%%

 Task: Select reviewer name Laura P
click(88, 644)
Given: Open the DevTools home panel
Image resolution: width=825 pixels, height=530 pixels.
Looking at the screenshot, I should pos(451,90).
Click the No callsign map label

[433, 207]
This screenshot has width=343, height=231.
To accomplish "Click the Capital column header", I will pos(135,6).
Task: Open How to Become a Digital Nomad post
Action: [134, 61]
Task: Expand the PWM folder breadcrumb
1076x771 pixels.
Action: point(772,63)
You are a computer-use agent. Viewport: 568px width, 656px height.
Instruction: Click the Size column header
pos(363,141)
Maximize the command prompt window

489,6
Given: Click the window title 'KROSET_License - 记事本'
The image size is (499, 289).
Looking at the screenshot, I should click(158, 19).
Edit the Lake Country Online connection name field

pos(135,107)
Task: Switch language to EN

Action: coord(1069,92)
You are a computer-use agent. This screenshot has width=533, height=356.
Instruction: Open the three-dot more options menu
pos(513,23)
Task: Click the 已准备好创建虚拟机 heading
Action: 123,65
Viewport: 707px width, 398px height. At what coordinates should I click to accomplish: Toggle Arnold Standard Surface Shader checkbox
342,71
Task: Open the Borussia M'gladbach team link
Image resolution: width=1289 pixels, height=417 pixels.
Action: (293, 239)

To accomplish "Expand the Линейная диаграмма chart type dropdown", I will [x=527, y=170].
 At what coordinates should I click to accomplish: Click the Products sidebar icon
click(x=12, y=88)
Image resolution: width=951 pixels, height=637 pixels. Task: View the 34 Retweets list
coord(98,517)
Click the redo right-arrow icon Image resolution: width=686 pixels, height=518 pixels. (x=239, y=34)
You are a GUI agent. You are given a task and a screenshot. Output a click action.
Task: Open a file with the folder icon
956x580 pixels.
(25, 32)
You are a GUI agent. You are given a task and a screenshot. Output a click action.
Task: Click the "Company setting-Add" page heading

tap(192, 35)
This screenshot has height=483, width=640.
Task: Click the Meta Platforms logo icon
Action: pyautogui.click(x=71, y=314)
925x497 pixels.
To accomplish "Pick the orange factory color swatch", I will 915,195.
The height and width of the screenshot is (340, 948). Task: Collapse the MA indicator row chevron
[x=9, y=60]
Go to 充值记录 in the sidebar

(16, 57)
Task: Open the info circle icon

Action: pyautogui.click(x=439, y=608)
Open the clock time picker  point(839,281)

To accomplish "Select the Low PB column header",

%%

In the records, find every line that has the string "folder" and copy it.

RESPONSE TO THIS EXERCISE:
Task: Expand the PWM folder breadcrumb
Task: Open a file with the folder icon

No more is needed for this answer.